#### [Text section]
====

Significance of vessel count and vascular endothelial growth factor in human esophageal carcinomas.

The purpose of this study was to determine the angiogenic profile of human esophageal carcinomas. The expression of vascular endothelial growth factor (VEGF) was examined in 6 esophageal carcinoma cell lines and 119 human esophageal carcinoma tissues by Northern blot analysis and immunohistochemistry, respectively. Immunohistochemistry using antibodies against CD34 (endothelial cell specific) was carried out on archival specimens, and microvessels were quantitated by counting vessels in a x200 field in the most vascular area of the tumor. All of the cell lines constitutively expressed VEGF mRNA at various levels. A total of 71 of 119 (59.7%) tumors showed intense VEGF immunoreactivity in the cytoplasm of cancer cells. Vessel count was significantly higher in the VEGF-positive tumors than it was in the VEGF-negative tumors. VEGF expression correlated with the depth of tumor invasion, tumor stage, venous invasion, and lymphatic invasion. The survival rate of patients with high vessel density in the tumor was significantly worse than that of patients with low vessel density in the tumor. There was a tendency for poorer prognosis in the group with VEGF-positive tumors compared with that of the group with VEGF-negative tumors. Overall, these results suggest that VEGF is associated with tumor progression by stimulating angiogenesis in human esophageal carcinoma.

====

#### [Collected data entries]
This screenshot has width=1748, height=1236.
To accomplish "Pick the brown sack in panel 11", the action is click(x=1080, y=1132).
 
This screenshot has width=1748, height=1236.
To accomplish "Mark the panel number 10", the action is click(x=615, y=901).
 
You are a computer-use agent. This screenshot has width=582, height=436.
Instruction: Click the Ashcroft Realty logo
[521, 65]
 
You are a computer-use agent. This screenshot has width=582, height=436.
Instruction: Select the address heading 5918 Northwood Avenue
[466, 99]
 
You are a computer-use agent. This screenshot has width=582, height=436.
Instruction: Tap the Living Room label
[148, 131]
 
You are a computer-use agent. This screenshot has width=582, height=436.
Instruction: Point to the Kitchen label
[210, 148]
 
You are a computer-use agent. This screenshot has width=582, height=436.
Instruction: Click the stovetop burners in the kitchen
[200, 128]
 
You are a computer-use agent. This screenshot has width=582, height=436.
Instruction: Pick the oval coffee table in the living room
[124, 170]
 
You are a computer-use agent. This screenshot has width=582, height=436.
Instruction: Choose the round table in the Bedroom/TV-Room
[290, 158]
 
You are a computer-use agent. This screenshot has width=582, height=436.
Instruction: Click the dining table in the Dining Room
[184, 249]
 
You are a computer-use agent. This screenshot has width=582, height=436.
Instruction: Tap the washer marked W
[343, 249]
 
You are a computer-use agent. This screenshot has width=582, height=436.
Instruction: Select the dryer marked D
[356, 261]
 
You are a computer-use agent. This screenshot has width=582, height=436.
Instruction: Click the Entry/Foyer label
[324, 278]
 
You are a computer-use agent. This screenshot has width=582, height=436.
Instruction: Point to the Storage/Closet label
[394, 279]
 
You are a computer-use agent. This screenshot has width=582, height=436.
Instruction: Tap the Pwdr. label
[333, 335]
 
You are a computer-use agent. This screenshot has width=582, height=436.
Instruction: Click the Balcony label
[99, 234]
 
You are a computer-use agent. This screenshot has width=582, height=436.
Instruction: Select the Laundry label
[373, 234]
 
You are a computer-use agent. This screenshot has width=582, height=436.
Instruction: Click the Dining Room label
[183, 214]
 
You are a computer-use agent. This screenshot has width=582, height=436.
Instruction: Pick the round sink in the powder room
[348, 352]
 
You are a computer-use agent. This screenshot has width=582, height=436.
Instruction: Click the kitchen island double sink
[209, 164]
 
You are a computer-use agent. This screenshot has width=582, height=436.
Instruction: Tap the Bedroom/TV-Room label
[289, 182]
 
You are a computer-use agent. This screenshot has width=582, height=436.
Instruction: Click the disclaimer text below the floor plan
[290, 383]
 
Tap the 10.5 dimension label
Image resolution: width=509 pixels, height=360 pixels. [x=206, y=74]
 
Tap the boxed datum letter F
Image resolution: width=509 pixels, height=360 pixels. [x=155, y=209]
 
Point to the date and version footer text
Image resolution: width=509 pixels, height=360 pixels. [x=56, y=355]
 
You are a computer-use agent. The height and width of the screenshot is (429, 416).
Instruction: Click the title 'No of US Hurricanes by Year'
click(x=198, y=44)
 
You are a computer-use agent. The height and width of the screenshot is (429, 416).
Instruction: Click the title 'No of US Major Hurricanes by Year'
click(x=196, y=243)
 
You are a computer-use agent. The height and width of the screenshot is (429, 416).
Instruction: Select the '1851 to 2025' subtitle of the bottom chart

====

#### [Description of the task]
Render this sentence from the text on esophageal carcinomas into French: "Vessel count was significantly higher in the VEGF-positive tumors than it was in the VEGF-negative tumors."

#### [Your solution]
Le nombre de vaisseaux était significativement plus élevé dans les tumeurs VEGF-positives que dans les tumeurs VEGF-négatives.